» Work instruction:
Your reply must hold the lines from the one containing "Task: Select the Proxy Hours radio button" to the end of the entries, copied exactly, with pictures excluded.

» Extracted material:
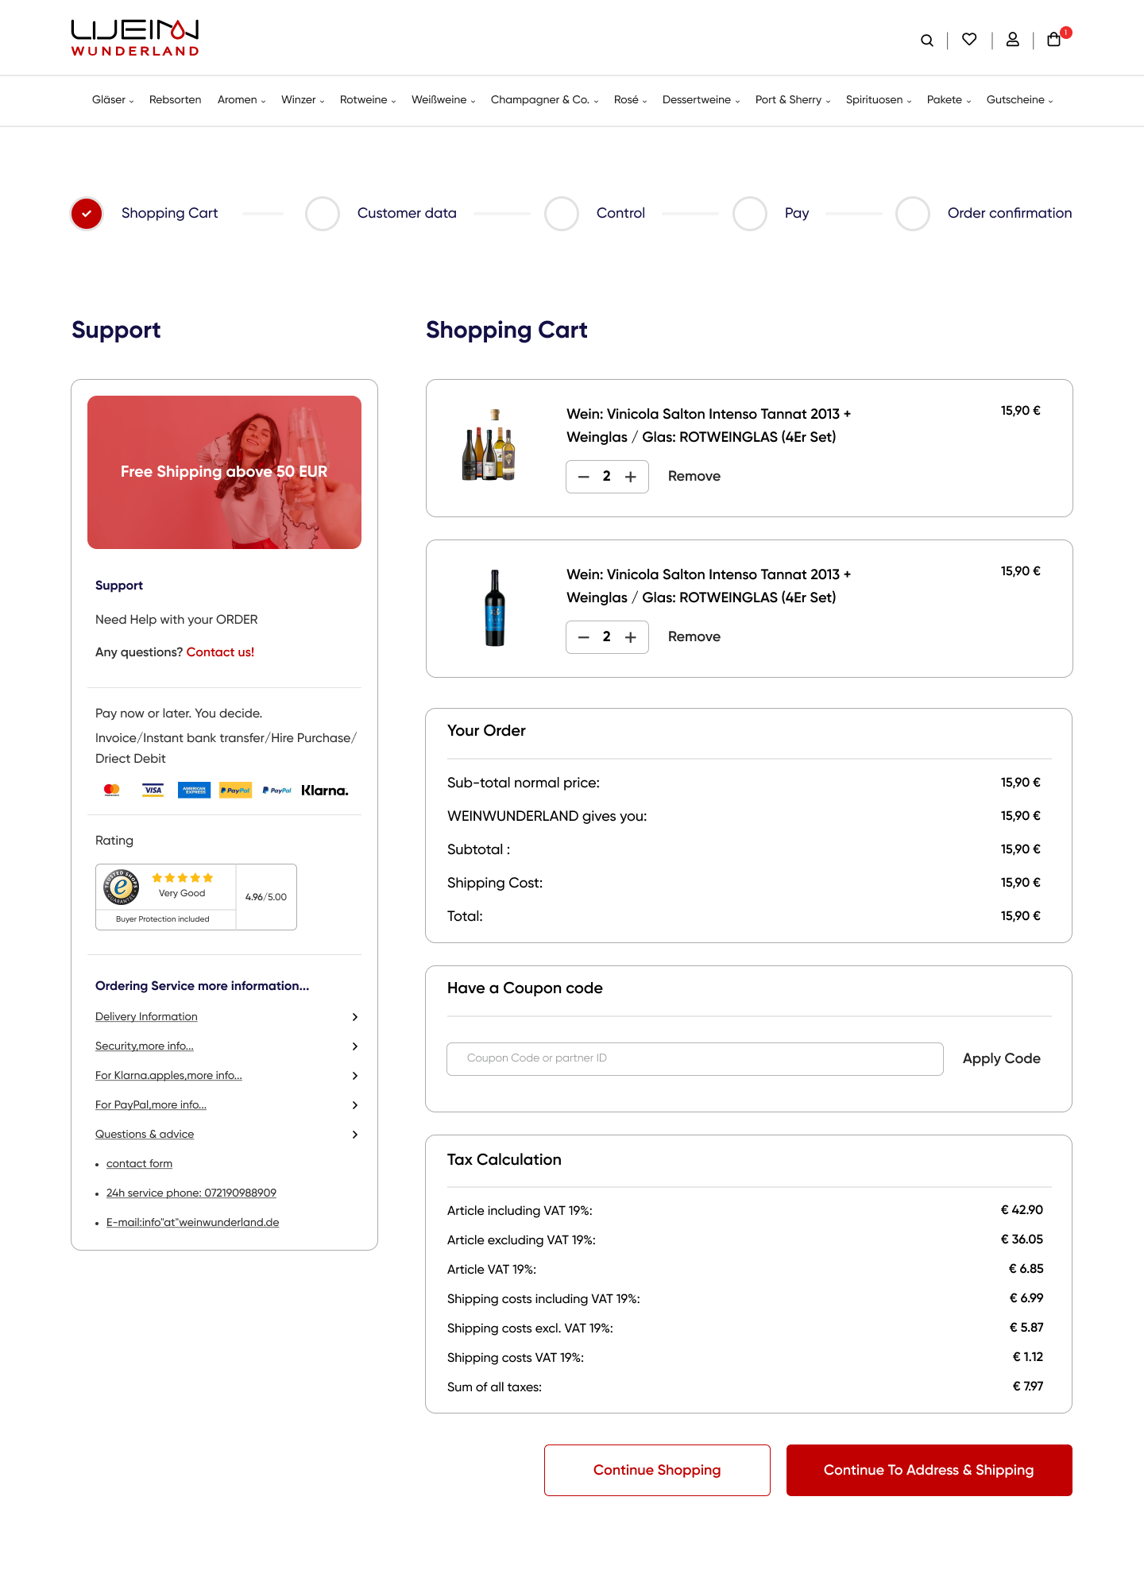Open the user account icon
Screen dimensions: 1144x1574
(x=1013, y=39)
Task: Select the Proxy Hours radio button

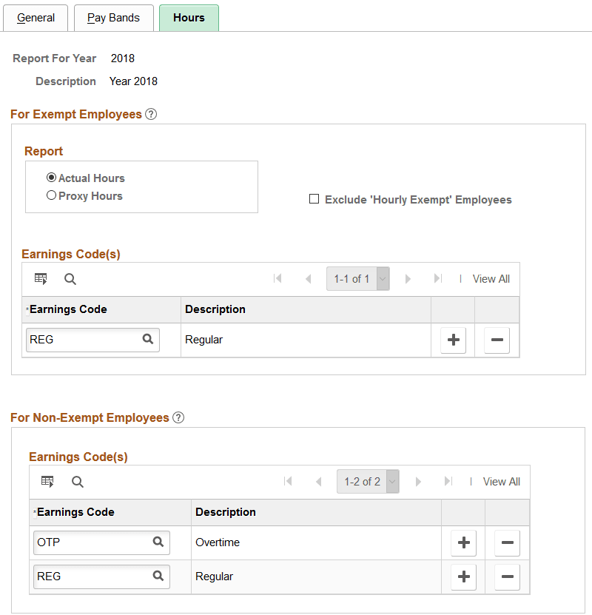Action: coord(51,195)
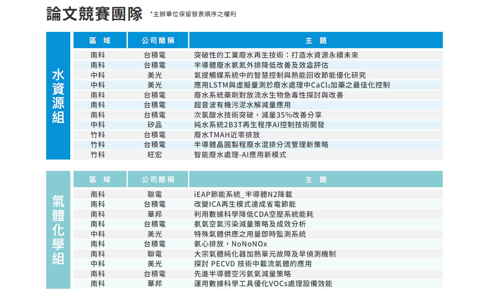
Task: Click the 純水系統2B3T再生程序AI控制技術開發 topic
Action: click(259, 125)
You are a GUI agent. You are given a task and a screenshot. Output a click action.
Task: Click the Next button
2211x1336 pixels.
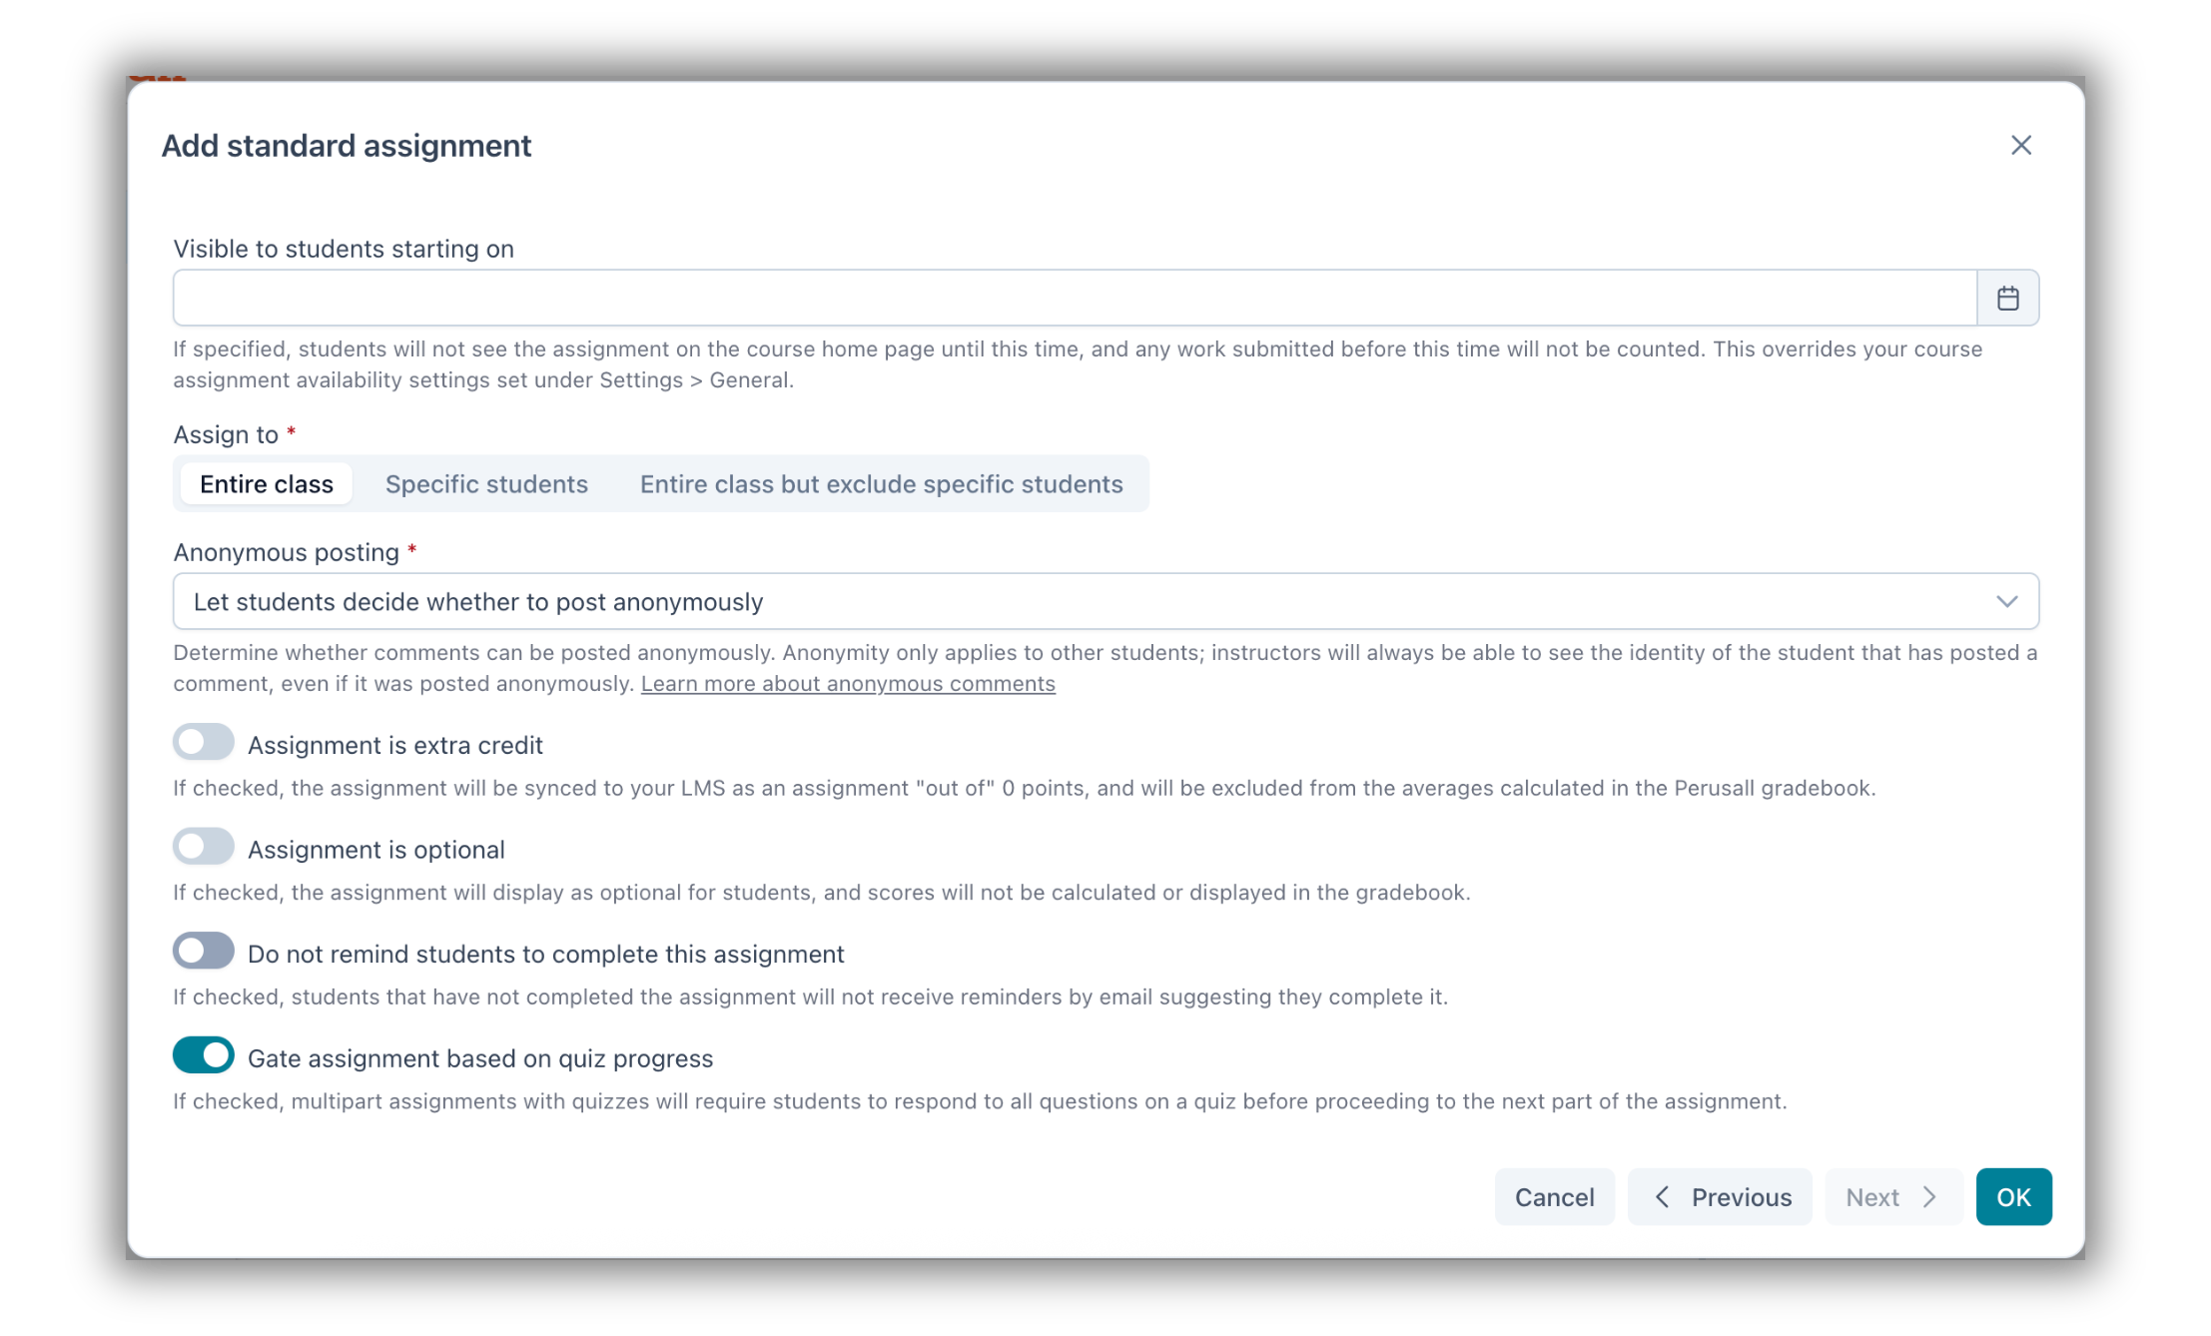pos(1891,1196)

» Task output:
Task: Select the Proxy Hours radio button

Action: coord(51,195)
Task: Click the 純水系統2B3T再生程序AI控制技術開發 topic
Action: click(259, 125)
You are a GUI agent. You are given a task and a screenshot. Output a click action.
Task: Click the Next button
2211x1336 pixels.
pos(1891,1196)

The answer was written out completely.